(Data extracts Opens)
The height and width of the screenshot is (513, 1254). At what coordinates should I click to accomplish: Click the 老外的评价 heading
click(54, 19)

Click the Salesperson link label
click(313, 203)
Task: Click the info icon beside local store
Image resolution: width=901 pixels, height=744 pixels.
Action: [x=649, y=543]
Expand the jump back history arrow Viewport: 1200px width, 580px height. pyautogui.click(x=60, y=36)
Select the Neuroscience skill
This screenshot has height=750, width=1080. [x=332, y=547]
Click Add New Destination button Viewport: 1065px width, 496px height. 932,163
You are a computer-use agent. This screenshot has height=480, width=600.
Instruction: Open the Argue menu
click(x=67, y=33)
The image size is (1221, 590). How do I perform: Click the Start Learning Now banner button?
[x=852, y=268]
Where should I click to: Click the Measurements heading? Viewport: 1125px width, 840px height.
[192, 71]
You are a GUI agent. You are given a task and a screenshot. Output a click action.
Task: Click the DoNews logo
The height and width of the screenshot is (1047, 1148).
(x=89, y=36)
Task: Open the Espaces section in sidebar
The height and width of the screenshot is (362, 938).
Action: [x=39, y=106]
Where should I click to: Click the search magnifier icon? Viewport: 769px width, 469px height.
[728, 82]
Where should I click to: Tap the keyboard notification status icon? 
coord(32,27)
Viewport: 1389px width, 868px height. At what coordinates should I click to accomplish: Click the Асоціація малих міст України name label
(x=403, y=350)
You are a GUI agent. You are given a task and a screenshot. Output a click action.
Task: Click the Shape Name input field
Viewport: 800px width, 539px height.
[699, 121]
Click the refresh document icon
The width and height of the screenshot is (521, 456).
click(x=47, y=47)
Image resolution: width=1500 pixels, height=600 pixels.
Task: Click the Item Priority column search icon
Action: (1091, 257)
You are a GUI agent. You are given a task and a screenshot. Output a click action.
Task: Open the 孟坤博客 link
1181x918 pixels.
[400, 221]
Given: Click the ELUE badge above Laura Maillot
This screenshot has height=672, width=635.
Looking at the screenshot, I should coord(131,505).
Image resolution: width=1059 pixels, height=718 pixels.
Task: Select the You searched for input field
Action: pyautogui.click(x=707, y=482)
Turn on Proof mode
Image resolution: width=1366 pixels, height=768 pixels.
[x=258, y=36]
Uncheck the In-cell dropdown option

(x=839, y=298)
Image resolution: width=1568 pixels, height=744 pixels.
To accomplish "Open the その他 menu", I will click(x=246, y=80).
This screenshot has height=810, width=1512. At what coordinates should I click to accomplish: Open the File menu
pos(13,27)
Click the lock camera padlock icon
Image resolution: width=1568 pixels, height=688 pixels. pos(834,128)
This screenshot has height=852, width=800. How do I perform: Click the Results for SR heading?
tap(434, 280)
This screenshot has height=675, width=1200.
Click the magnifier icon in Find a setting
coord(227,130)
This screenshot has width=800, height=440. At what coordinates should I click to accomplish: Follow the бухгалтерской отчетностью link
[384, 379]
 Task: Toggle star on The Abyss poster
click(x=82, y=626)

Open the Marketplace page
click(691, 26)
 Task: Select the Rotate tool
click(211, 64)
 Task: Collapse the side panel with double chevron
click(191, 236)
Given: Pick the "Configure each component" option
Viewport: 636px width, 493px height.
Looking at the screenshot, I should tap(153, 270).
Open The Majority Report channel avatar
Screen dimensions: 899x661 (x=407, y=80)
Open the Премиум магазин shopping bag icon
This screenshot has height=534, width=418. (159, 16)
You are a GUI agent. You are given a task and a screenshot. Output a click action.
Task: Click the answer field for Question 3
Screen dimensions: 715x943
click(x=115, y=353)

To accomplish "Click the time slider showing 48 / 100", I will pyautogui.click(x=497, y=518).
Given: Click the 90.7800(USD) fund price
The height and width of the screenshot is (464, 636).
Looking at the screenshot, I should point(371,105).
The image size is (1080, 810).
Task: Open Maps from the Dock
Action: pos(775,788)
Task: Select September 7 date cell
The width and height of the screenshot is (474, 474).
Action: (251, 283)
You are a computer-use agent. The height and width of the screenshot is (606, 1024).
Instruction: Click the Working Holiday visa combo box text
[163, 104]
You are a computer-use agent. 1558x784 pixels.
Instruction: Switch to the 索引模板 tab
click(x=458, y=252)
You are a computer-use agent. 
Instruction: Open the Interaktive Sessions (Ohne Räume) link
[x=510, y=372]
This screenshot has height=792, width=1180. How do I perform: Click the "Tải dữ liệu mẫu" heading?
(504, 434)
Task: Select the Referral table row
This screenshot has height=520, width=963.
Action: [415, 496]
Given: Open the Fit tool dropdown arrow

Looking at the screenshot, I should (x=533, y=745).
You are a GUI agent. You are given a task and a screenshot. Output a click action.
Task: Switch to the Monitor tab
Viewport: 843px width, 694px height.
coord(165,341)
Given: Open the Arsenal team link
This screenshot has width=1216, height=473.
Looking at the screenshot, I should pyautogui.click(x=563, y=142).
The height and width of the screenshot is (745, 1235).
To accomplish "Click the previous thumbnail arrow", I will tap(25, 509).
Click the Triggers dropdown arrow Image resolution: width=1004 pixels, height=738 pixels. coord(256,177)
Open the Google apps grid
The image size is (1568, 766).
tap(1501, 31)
(Data extracts Closes)
# Brief
Word for word, transcribe all of the records.

# Task solution
The height and width of the screenshot is (513, 1254). At what coordinates should I click to accomplish: Click the 老外的评价 heading
click(54, 19)

Click the Salesperson link label
click(313, 203)
Task: Click the info icon beside local store
Image resolution: width=901 pixels, height=744 pixels.
Action: [x=649, y=543]
Expand the jump back history arrow Viewport: 1200px width, 580px height. pyautogui.click(x=60, y=36)
Select the Neuroscience skill
This screenshot has height=750, width=1080. [x=332, y=547]
Click Add New Destination button Viewport: 1065px width, 496px height. 932,163
You are a computer-use agent. This screenshot has height=480, width=600.
Instruction: Open the Argue menu
click(x=67, y=33)
The image size is (1221, 590). How do I perform: Click the Start Learning Now banner button?
[x=852, y=268]
Where should I click to: Click the Measurements heading? Viewport: 1125px width, 840px height.
[192, 71]
You are a GUI agent. You are given a task and a screenshot. Output a click action.
Task: Click the DoNews logo
The height and width of the screenshot is (1047, 1148).
(x=89, y=36)
Task: Open the Espaces section in sidebar
The height and width of the screenshot is (362, 938).
Action: [x=39, y=106]
Where should I click to: Click the search magnifier icon? Viewport: 769px width, 469px height.
[728, 82]
Where should I click to: Tap the keyboard notification status icon? 
coord(32,27)
Viewport: 1389px width, 868px height. At what coordinates should I click to accomplish: Click the Асоціація малих міст України name label
(x=403, y=350)
You are a GUI agent. You are given a task and a screenshot. Output a click action.
Task: Click the Shape Name input field
Viewport: 800px width, 539px height.
[699, 121]
Click the refresh document icon
The width and height of the screenshot is (521, 456).
click(x=47, y=47)
Image resolution: width=1500 pixels, height=600 pixels.
Task: Click the Item Priority column search icon
Action: (1091, 257)
You are a GUI agent. You are given a task and a screenshot. Output a click action.
Task: Open the 孟坤博客 link
1181x918 pixels.
[400, 221]
Given: Click the ELUE badge above Laura Maillot
This screenshot has height=672, width=635.
Looking at the screenshot, I should coord(131,505).
Image resolution: width=1059 pixels, height=718 pixels.
Task: Select the You searched for input field
Action: pyautogui.click(x=707, y=482)
Turn on Proof mode
Image resolution: width=1366 pixels, height=768 pixels.
[x=258, y=36]
Uncheck the In-cell dropdown option

(x=839, y=298)
Image resolution: width=1568 pixels, height=744 pixels.
To accomplish "Open the その他 menu", I will click(x=246, y=80).
This screenshot has height=810, width=1512. At what coordinates should I click to accomplish: Open the File menu
pos(13,27)
Click the lock camera padlock icon
Image resolution: width=1568 pixels, height=688 pixels. pos(834,128)
This screenshot has height=852, width=800. How do I perform: Click the Results for SR heading?
tap(434, 280)
This screenshot has height=675, width=1200.
Click the magnifier icon in Find a setting
coord(227,130)
This screenshot has width=800, height=440. At what coordinates should I click to accomplish: Follow the бухгалтерской отчетностью link
[384, 379]
 Task: Toggle star on The Abyss poster
click(x=82, y=626)

Open the Marketplace page
click(691, 26)
 Task: Select the Rotate tool
click(211, 64)
 Task: Collapse the side panel with double chevron
click(191, 236)
Given: Pick the "Configure each component" option
Viewport: 636px width, 493px height.
Looking at the screenshot, I should tap(153, 270).
Open The Majority Report channel avatar
Screen dimensions: 899x661 (x=407, y=80)
Open the Премиум магазин shopping bag icon
This screenshot has height=534, width=418. (159, 16)
You are a GUI agent. You are given a task and a screenshot. Output a click action.
Task: Click the answer field for Question 3
Screen dimensions: 715x943
click(x=115, y=353)

To accomplish "Click the time slider showing 48 / 100", I will pyautogui.click(x=497, y=518).
Given: Click the 90.7800(USD) fund price
The height and width of the screenshot is (464, 636).
Looking at the screenshot, I should point(371,105).
The image size is (1080, 810).
Task: Open Maps from the Dock
Action: pos(775,788)
Task: Select September 7 date cell
The width and height of the screenshot is (474, 474).
Action: (251, 283)
You are a computer-use agent. The height and width of the screenshot is (606, 1024).
Instruction: Click the Working Holiday visa combo box text
[163, 104]
You are a computer-use agent. 1558x784 pixels.
Instruction: Switch to the 索引模板 tab
click(x=458, y=252)
You are a computer-use agent. 
Instruction: Open the Interaktive Sessions (Ohne Räume) link
[x=510, y=372]
This screenshot has height=792, width=1180. How do I perform: Click the "Tải dữ liệu mẫu" heading?
(504, 434)
Task: Select the Referral table row
This screenshot has height=520, width=963.
Action: [415, 496]
Given: Open the Fit tool dropdown arrow

Looking at the screenshot, I should (x=533, y=745).
You are a GUI agent. You are given a task and a screenshot. Output a click action.
Task: Switch to the Monitor tab
Viewport: 843px width, 694px height.
coord(165,341)
Given: Open the Arsenal team link
This screenshot has width=1216, height=473.
Looking at the screenshot, I should pyautogui.click(x=563, y=142).
The height and width of the screenshot is (745, 1235).
To accomplish "Click the previous thumbnail arrow", I will tap(25, 509).
Click the Triggers dropdown arrow Image resolution: width=1004 pixels, height=738 pixels. coord(256,177)
Open the Google apps grid
The image size is (1568, 766).
tap(1501, 31)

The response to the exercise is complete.